Perhaps worse than Bush and Obama’s rewarding of failure in the private sector via bailouts is the continued rewarding of failure in the public sector. The actors at institutions such as the Federal Reserve bear considerable responsibility for the current state of the economy. Re-appointing Bernanke sends the worst possible message to both the American public and to government in general: not only will failure be tolerated, it will be rewarded.

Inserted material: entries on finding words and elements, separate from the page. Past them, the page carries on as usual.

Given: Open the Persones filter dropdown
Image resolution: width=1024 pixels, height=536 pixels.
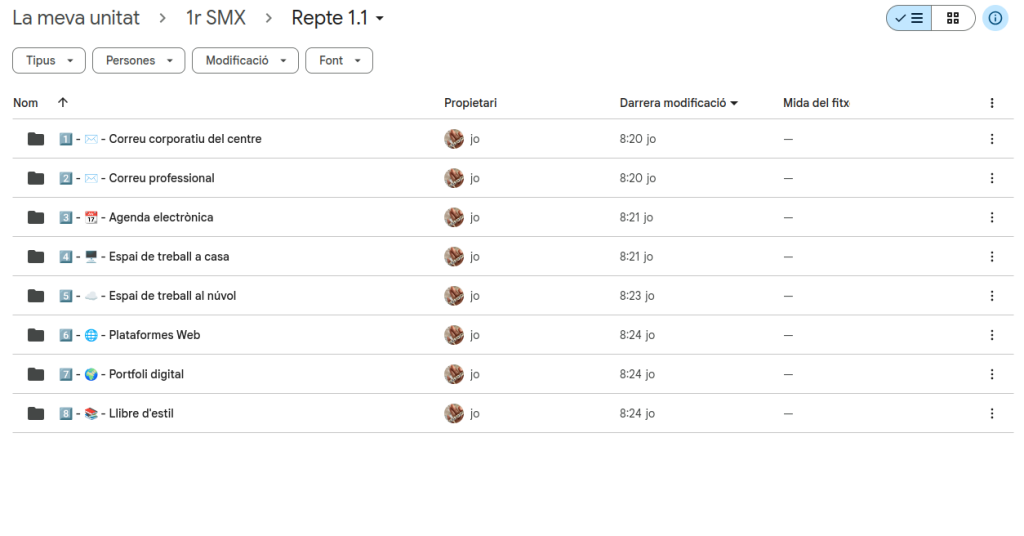Looking at the screenshot, I should (139, 61).
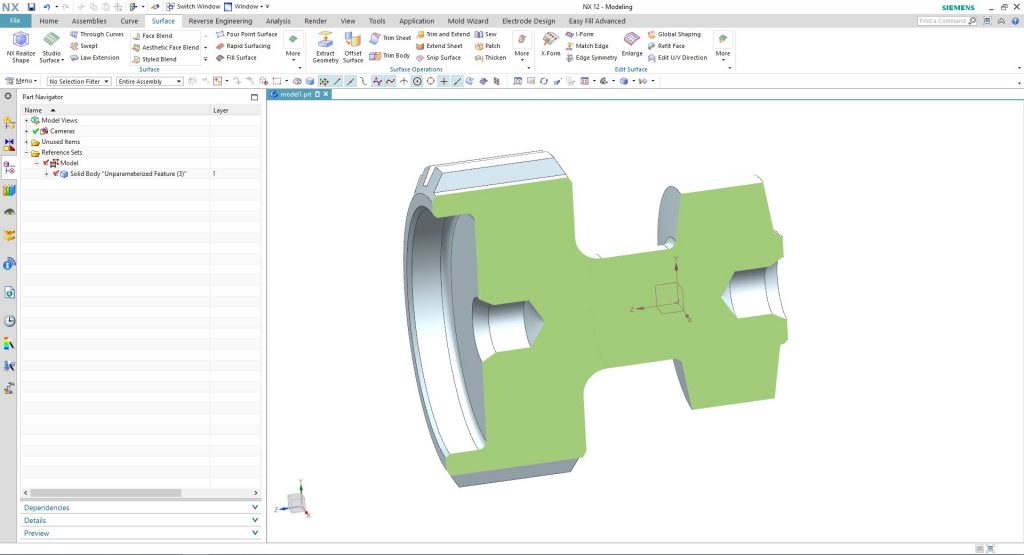Click the Trim Sheet tool

tap(390, 38)
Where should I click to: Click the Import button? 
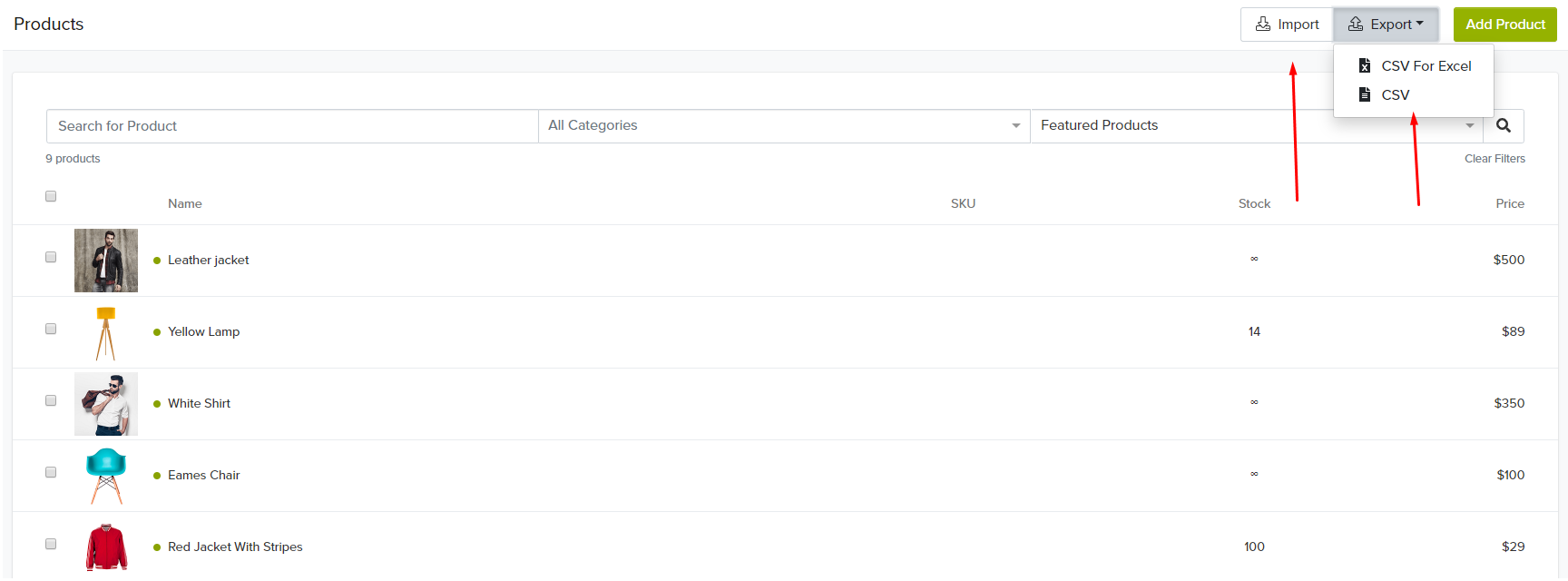coord(1287,25)
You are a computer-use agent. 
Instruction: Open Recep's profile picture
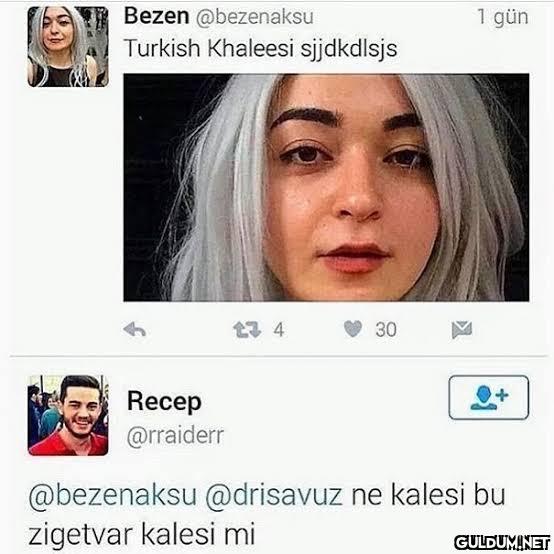(x=68, y=415)
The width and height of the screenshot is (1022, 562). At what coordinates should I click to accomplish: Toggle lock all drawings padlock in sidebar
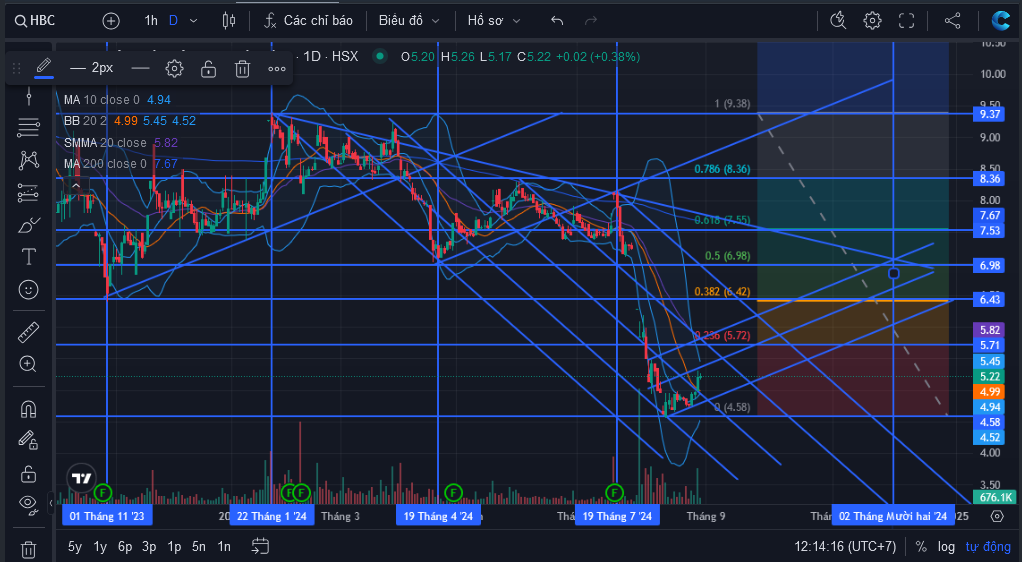28,473
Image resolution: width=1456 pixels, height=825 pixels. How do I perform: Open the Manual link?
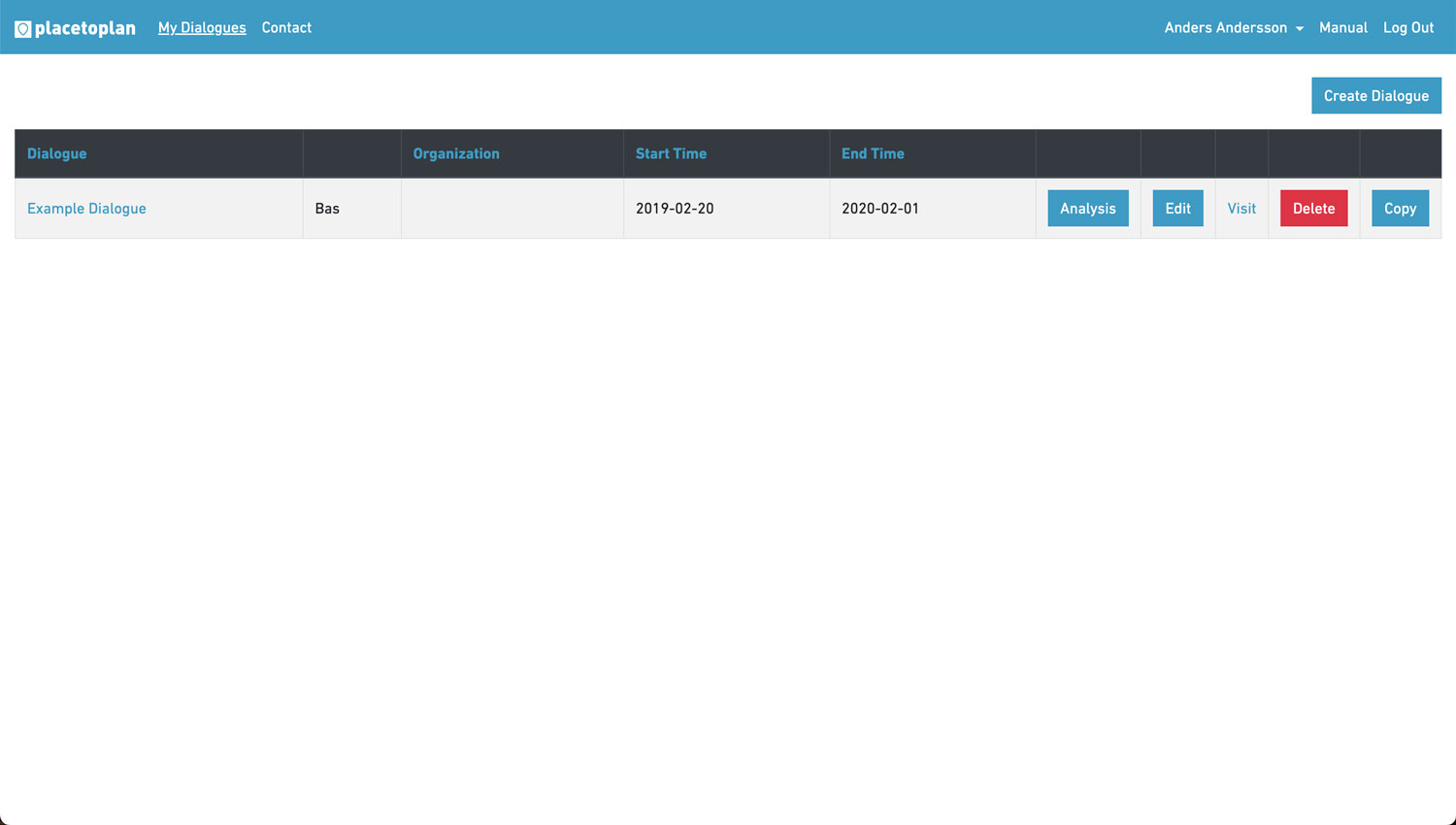(x=1342, y=28)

Out of the TARP, But Still on the Dole
While banks such as Goldman and J.P. Morgan have managed to find a way to re-pay the capital injections made under the TARP bailout, their reliance on public subsidies is far from over. The federal government, via a debt guarantee program run by the FDIC, is still putting considerable taxpayer funds at risk on behalf of the banking industry. The Wall Street Journal estimates that banks participating in the FDIC debt guarantee program will save about $24 billion in reduced borrowing costs of the next three years. The Journal estimates that Goldman alone will save over $2 billion on its borrowing costs due to the FDIC’s guarantees.
One of the conditions imposed by the Treasury department for allowing banks to leave the TARP was that such banks be able to issue debt not guaranteed by the government. Apparently this requirement did not apply to all of a firm’s debt issues. These banks should be expected to issue all their debt without a government guarantee and be required to pay back any currently outstanding government guaranteed debt.
To add insult to injury, not only are banks reaping huge subsidies from the FDIC debt guarantee program, but the program itself is likely illegal. The FDIC’s authority to take special actions on behalf of a failing ”systemically” important bank is limited to a bank-by-bank review. The FDIC’s actions over the last several months to declare the entire banking system as systemically important is at best a fanciful reading of the law.
The FDIC should immediately terminate this illegal program and end the continuing string of subsidies going to Wall Street banks, many of which are reporting enormous profits.